10 maggio
VI domenica di Pasqua   versione testuale

In Cristo la vita è trasformata

L'Evento: La gioia trasformante di Dio
     Gesù è la fonte gioiosa dell'amore; egli ci chiama col nome straordinario di amici. Fratelli e figli si acquisiscono per vincoli naturali di sangue, i servi si usano per la loro utilità, ma gli amici si scelgono, in un rapporto paritario. Non è generica filantropia, ma relazione genuina, di donazione reciproca. L'Amore fontale di Dio conosce una sola misura, quella di amare senza misura: dando la vita, e rigenerando radicalmente la creatura, la porta ad amare sulla sua stessa lunghezza d'onda. Da tutto ciò nasce una gioia incommensurabile che deve contrassegnare ogni momento della nostra esistenza. Ma non è solo l'amore di Cristo quello che si riversa in noi e che siamo chiamati a ricambiare. Forse non siamo abituati ad aprirci a cogliere la riflessione che l'intera vita Trinitaria si offre a noi nel chiuso del nostro intimo e nell'apertura alla comunità; forse siamo abituati a rapportarci, coscientemente, come figli del Padre, oppure come fratelli ed amici del Figlio, quasi mai come amati dall'Amore trinitario...
 
La Chiesa: Dio accoglie chi pratica la giustizia, a qualunque popolo appartenga
     Pietro, entrando nella casa di un pagano, compie consapevolmente un atto rivoluzionario, perché si espone all'impurità rituale da cui ogni osservante della legge di Mosè era tenuto a ben guardarsi. Al di là della legge rituale, Pietro è divenuto capace di fissare lo sguardo su una legge superiore, quella della carità universale che scaturisce dall'Amore trinitario, un Amore che non conosce confini né discriminazioni. Tutti coloro che accolgono questo amore ne hanno la vita trasfigurata dal dono dello Spirito, in Cristo, a gloria del Padre. E come potremmo noi impedire, con le nostre resistenze e con le nostre pigrizie, se non con i nostri peccati, che la vita che ci viene dal Signore Risorto ci unisca a Lui, ci trasfiguri, e scorra come un fiume di gioia incontro agli altri? L'uomo nuovo in cui noi siamo trasformati chiede di trasformare l'intera umanità...
 
Il nostro presente, il nostro futuro: “Siamo elevati alla comunione con lui e tra di noi”

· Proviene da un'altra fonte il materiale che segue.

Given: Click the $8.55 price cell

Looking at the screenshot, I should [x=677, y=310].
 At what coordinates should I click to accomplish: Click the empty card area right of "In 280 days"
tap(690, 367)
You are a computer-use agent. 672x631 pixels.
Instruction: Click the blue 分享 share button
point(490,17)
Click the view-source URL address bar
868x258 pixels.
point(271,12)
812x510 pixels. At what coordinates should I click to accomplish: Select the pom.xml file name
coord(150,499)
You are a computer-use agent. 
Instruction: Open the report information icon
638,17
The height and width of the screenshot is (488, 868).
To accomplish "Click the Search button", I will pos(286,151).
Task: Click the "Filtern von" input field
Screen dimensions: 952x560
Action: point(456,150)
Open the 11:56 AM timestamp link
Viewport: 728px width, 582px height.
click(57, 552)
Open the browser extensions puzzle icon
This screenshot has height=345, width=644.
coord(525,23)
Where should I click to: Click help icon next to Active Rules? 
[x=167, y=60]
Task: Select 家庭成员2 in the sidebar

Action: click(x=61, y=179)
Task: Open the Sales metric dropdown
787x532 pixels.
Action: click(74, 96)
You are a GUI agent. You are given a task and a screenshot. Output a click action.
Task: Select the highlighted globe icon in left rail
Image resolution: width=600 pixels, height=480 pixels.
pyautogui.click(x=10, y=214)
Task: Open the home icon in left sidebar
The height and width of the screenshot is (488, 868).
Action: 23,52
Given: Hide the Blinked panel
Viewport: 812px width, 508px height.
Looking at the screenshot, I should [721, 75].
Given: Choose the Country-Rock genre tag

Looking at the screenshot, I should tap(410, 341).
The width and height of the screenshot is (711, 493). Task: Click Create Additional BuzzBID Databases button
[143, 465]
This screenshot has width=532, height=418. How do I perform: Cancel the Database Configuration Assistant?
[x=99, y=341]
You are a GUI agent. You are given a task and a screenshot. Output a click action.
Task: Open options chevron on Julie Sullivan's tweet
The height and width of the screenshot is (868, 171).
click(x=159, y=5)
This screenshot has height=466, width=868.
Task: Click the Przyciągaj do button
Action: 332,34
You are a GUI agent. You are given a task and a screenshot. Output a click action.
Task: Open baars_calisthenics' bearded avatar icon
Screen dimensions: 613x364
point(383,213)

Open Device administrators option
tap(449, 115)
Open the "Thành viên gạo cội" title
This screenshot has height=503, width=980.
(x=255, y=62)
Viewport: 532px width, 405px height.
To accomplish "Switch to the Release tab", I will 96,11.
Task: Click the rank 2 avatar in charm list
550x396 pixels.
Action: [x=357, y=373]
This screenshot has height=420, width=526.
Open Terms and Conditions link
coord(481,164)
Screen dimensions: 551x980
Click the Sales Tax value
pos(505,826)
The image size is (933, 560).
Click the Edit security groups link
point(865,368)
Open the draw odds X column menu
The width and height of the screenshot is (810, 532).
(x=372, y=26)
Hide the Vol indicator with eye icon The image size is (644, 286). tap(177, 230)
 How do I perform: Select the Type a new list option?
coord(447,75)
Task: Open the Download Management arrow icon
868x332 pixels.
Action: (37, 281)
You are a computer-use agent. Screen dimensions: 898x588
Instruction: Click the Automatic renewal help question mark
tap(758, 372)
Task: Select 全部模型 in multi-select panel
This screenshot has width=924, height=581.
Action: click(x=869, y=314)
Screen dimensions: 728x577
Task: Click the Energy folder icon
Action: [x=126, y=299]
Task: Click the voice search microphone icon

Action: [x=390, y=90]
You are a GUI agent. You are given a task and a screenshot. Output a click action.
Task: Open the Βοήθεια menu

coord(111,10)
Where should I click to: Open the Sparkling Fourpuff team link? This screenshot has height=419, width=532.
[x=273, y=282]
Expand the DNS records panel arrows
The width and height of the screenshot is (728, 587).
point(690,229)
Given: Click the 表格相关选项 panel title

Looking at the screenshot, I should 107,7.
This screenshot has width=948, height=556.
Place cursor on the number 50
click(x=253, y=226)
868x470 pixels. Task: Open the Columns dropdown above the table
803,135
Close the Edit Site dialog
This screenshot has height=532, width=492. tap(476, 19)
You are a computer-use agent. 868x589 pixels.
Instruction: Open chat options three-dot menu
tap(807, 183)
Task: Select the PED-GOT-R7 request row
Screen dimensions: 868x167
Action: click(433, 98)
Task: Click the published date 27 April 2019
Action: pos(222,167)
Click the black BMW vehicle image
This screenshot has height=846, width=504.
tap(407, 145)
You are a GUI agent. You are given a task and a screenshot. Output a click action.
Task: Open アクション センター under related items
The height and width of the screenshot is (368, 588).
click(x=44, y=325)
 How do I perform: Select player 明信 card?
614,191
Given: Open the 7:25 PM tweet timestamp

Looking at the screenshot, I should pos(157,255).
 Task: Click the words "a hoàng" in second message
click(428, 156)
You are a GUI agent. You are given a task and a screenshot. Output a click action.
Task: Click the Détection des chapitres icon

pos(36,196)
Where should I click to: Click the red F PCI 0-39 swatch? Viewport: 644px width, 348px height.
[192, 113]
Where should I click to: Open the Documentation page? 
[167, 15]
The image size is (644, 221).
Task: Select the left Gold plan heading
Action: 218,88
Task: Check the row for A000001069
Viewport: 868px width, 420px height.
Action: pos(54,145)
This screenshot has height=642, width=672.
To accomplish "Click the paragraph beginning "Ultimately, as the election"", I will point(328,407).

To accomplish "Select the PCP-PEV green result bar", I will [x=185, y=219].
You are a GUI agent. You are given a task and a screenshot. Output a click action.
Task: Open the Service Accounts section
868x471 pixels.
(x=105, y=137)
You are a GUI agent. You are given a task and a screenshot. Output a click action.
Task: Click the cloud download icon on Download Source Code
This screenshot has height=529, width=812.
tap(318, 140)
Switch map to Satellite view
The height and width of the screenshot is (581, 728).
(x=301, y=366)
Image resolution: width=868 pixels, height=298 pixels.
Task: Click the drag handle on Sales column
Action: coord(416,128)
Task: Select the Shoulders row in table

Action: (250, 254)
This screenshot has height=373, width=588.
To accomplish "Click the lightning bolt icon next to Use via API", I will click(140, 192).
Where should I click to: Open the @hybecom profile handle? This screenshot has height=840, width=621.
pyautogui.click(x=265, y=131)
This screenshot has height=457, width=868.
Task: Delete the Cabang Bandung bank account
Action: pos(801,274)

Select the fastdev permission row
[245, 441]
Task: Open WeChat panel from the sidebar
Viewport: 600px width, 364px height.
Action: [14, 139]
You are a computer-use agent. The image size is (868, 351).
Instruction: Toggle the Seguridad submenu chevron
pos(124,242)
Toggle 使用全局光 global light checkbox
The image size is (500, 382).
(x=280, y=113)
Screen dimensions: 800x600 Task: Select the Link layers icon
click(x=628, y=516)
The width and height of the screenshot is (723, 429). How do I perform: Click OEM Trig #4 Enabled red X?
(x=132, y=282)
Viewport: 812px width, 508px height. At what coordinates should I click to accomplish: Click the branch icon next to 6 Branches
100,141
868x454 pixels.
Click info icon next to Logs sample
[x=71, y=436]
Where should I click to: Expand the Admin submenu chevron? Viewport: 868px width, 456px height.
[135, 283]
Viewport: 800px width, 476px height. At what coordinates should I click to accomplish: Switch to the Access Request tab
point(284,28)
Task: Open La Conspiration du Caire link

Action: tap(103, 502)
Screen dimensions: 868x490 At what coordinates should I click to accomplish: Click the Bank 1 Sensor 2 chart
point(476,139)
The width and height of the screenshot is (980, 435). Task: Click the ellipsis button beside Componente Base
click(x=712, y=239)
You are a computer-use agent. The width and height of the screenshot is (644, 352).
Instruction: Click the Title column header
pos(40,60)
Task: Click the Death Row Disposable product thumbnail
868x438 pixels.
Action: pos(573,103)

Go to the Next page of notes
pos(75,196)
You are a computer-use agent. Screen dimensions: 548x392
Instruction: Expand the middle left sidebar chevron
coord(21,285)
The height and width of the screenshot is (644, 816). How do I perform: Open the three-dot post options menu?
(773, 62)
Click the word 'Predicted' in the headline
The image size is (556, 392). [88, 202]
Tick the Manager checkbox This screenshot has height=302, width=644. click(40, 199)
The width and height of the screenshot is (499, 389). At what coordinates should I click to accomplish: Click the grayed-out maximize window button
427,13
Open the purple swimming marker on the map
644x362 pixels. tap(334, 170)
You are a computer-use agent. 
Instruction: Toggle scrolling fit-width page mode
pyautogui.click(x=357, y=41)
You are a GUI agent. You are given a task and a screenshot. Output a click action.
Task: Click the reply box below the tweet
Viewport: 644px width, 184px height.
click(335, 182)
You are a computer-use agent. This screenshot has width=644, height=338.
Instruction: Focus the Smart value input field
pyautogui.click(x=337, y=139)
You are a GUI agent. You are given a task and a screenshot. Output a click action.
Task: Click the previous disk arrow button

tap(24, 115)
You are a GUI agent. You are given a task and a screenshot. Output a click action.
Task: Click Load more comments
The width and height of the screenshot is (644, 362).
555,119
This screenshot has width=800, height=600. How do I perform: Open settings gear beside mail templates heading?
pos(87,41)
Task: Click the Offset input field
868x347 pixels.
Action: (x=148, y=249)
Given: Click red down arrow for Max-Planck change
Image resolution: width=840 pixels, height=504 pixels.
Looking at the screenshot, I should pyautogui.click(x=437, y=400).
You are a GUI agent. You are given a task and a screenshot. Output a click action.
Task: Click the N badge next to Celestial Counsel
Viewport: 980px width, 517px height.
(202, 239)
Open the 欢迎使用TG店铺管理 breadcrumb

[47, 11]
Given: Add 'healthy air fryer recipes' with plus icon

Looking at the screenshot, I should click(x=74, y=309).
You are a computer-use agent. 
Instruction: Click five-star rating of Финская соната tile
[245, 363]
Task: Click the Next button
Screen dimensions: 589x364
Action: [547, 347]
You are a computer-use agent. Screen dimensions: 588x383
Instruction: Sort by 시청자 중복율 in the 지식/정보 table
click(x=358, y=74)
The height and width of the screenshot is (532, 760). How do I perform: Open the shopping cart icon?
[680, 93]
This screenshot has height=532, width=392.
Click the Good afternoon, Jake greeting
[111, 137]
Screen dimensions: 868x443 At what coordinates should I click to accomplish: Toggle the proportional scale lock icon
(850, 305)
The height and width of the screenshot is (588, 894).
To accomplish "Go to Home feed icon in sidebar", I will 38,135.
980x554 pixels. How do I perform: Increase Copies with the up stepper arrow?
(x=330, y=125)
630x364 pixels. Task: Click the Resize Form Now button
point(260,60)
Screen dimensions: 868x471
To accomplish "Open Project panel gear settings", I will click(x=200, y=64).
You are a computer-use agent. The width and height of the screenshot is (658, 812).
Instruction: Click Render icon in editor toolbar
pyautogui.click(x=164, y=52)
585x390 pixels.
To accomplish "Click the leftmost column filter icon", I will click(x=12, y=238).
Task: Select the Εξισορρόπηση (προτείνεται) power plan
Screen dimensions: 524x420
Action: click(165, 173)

«Il Figlio di Dio, unendo a sé la natura umana e vincendo la morte con la sua morte e resurrezione, ha redento l'uomo e l'ha trasformato in una nuova creatura (cfr. Gal 6,15; 2Cor 5,17). Comunicando infatti il suo Spirito, costituisce misticamente come suo corpo i suoi fratelli, che raccoglie da tutte le genti. In quel corpo la vita di Cristo si diffonde nei credenti che, attraverso i sacramenti si uniscono in modo arcano e reale a lui sofferente e glorioso. Per mezzo del battesimo siamo resi conformi a Cristo: «Infatti noi tutti «fummo battezzati in un solo Spirito per costituire un solo corpo» (1Cor 12,13)...
Partecipando realmente del corpo del Signore nella frazione del pane eucaristico, siamo elevati alla comunione con lui e tra di noi: «Perché c'è un solo pane, noi tutti non formiamo che un solo corpo, partecipando noi tutti di uno stesso pane» (1Cor 10,17). Così noi tutti diventiamo membri di quel corpo (cfr. 1Cor 12,27), «e siamo membri gli uni degli altri» (Rm 12,5). Ma come tutte le membra del corpo umano, anche se numerose, non formano che un solo corpo così i fedeli in Cristo (cfr. 1Cor 12,12). Anche nella struttura del corpo mistico di Cristo vige una diversità di membri e di uffici. Uno è lo Spirito, il quale per l'utilità della Chiesa distribuisce la varietà dei suoi doni con magnificenza proporzionata alla sua ricchezza e alle necessità dei ministeri (cfr. 1Cor 12,1-11). Fra questi doni eccelle quello degli apostoli, alla cui autorità lo stesso Spirito sottomette anche i carismatici (cfr. 1Cor 14). Lo Spirito, unificando il corpo con la sua virtù e con l'interna connessione dei membri, produce e stimola la carità tra i fedeli. E quindi se un membro soffre, soffrono con esso tutte le altre membra; se un membro è onorato, ne gioiscono con esso tutte le altre membra (cfr. Cor 12,26)» (LG 7).